Das Moskauer Patriarchat sei dem Metropoliten von Korfu, Nektarios (Dovas), besonders dankbar, dass er trotz der schwierigen – von der gegenseitigen Ausweisung von Diplomaten durch Athen und Moskau gekennzeichneten – politischen Situation die „Pilgerfahrt“ der Reliquien nach Russland möglich gemacht habe, betonte Wolkow. Stationen der „Pilgerfahrt“ werden u.a. Jekaterinburg, Krasnojarsk, Kemerowo, Tula, St. Petersburg, Twer, Saratow, Tscheboksary, Jaroslawl und Moskau sein. Die Reliquien des Stadtheiligen von Korfu hatten  in den letzten Jahrhunderten nie die Insel verlassen.

Der Heilige Spyridon (der an der Wende vom 3. zum 4. Jahrhundert gelebt hat) stammte aus Zypern. Der Legende nach war er zunächst Hirte, verheiratet und Vater mehrerer Kinder. Nach dem Tod seiner Ehefrau widmete er sein Leben der Kirche und wurde zum Bischof seiner Heimatstadt geweiht. Nach der Tradition nahm er 325 am ersten kirchlichen Konzil teil, das in Nicäa (heute: Isnik) stattfand (sein Name ist in den Akten nicht belegt). Beim Konzil soll er als entschiedener Gegner der arianischen Häresie (die die Göttlichkeit Jesu leugnete) aufgetreten sein. Bei der ersten islamischen Belagerung Zyperns wurde sein Grab geöffnet, weil man die sterblichen Überreste nach Konstantinopel in Sicherheit bringen wollte. Der Leichnam sei aber nicht verwest gewesen und habe nach Basilikum geduftet.

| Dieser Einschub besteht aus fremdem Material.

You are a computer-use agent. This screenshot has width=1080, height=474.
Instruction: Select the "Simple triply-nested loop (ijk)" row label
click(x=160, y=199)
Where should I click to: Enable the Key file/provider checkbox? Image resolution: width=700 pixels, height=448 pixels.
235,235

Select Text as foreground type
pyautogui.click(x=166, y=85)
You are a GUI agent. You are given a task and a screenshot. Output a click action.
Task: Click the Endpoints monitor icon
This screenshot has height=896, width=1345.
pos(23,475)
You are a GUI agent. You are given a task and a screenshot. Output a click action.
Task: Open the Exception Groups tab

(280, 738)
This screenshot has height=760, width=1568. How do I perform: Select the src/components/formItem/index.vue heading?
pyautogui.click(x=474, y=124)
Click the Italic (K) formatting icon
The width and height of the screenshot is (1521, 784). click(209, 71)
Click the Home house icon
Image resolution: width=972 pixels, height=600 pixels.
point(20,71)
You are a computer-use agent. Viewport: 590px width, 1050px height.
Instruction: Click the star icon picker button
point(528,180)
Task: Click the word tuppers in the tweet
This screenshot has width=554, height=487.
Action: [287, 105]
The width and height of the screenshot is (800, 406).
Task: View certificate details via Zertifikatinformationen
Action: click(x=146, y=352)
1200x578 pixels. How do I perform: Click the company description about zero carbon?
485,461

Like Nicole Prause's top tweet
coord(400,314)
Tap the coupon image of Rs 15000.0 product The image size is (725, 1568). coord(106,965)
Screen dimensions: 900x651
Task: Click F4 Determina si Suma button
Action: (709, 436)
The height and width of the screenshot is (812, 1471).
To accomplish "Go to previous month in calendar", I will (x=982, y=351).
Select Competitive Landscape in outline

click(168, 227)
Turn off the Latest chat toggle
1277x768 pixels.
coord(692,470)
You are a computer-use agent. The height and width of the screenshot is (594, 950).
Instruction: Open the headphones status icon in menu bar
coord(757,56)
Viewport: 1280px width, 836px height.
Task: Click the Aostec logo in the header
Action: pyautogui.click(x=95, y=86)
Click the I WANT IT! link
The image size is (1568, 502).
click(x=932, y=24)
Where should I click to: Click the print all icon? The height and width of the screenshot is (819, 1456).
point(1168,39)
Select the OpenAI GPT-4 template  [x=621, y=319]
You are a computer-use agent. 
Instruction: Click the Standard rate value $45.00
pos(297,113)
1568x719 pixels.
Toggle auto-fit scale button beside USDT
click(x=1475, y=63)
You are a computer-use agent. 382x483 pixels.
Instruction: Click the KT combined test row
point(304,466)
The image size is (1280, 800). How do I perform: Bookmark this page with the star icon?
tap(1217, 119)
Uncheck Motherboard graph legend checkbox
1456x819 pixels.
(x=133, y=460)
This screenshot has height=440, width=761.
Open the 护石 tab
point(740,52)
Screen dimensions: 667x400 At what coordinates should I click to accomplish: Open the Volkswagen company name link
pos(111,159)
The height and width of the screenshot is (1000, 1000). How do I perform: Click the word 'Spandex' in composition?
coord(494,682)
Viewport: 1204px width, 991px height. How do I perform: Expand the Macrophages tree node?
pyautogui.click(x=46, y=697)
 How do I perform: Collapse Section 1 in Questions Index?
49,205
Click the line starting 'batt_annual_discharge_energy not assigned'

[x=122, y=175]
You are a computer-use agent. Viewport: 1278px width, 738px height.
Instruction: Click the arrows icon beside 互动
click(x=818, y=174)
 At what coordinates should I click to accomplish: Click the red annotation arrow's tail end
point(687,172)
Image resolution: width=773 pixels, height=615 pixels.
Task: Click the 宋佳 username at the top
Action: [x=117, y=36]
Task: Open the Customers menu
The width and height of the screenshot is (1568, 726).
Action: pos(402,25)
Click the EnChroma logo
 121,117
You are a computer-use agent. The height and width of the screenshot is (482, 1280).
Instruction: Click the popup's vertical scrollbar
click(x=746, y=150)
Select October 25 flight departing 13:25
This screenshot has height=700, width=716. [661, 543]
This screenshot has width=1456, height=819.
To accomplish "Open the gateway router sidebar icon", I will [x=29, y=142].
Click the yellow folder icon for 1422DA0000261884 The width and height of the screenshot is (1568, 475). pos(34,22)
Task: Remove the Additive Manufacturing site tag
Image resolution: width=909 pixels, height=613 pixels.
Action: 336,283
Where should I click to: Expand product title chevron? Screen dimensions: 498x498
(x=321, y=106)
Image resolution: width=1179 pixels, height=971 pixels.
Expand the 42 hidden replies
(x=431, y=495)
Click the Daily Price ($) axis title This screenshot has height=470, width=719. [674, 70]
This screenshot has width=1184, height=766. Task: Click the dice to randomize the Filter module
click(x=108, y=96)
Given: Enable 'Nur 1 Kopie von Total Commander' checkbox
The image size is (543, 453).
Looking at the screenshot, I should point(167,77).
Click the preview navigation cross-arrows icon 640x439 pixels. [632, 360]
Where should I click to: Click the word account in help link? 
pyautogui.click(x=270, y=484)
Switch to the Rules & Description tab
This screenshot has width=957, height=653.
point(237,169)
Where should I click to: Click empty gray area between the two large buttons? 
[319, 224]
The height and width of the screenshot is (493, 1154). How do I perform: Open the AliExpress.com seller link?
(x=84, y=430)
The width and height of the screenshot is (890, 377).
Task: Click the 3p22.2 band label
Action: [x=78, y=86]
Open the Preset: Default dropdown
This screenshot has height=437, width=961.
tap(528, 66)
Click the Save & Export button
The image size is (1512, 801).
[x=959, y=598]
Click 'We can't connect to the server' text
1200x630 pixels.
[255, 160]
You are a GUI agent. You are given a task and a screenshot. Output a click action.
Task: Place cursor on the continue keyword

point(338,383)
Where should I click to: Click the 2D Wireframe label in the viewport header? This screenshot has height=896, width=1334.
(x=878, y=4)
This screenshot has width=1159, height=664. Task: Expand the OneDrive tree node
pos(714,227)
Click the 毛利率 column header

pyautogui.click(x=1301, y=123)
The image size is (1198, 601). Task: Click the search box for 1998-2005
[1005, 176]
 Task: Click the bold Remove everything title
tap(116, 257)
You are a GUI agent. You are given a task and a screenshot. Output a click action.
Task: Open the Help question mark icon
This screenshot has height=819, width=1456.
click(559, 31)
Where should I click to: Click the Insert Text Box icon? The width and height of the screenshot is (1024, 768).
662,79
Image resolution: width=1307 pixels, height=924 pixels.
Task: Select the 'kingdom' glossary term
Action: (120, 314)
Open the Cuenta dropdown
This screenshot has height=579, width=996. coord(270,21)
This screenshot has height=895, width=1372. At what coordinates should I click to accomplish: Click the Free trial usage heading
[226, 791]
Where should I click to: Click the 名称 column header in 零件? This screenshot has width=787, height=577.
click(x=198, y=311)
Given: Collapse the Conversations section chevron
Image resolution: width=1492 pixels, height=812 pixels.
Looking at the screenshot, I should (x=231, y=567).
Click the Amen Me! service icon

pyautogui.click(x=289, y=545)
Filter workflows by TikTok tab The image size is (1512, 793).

Nach dem Fall Konstantinopels 1453 brachte der aus Korfu stammende Priester Giorgios Kalochairetis den Leichnam in seine damals venezianische Heimatstadt und vererbte die Reliquie seinen drei Kindern. Als Mitgift gelangten die Reliquien an die Familie Bulgari. Schließlich wurde im Zentrum der Stadt Korfu eine prachtvolle barocke Kirche errichtet, die dem Heiligen geweiht ist und bis heute besteht. Der Heilige Spyridon ist der verehrte und geliebte Patron von Korfu, vier Mal im Jahr werden seine Reliquien in einer Prozession durch die Stadt getragen.